TASK OBJECTIVE: Copy out the rows below word for word, omitting the pictures.

DATA EXTRACT:
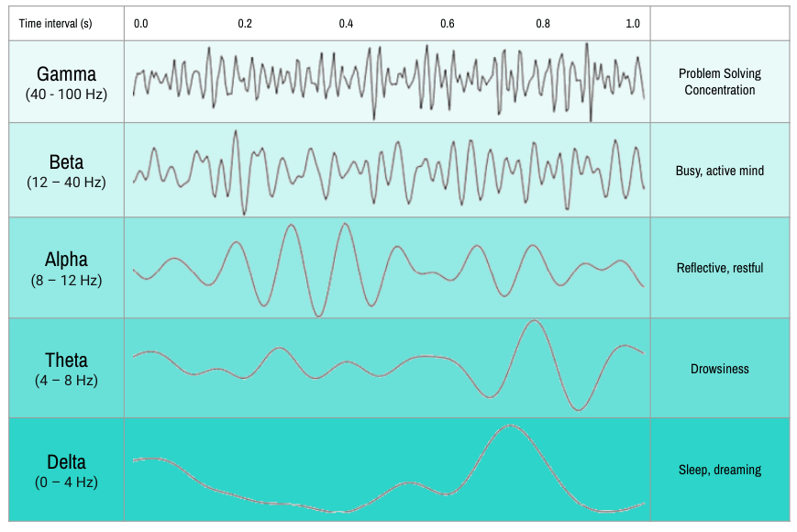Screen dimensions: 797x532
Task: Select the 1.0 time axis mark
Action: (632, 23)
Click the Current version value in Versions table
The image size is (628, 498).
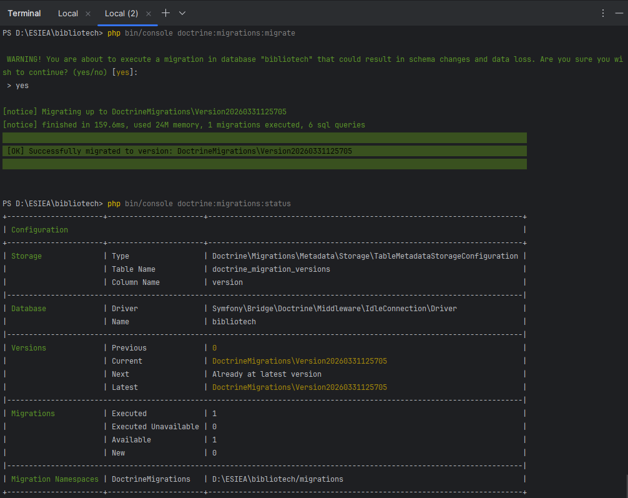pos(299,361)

OUTPUT BELOW:
Screen dimensions: 797x532
Task: Select the 1.0 time axis mark
Action: (632, 23)
Click the Current version value in Versions table
The image size is (628, 498).
pos(299,361)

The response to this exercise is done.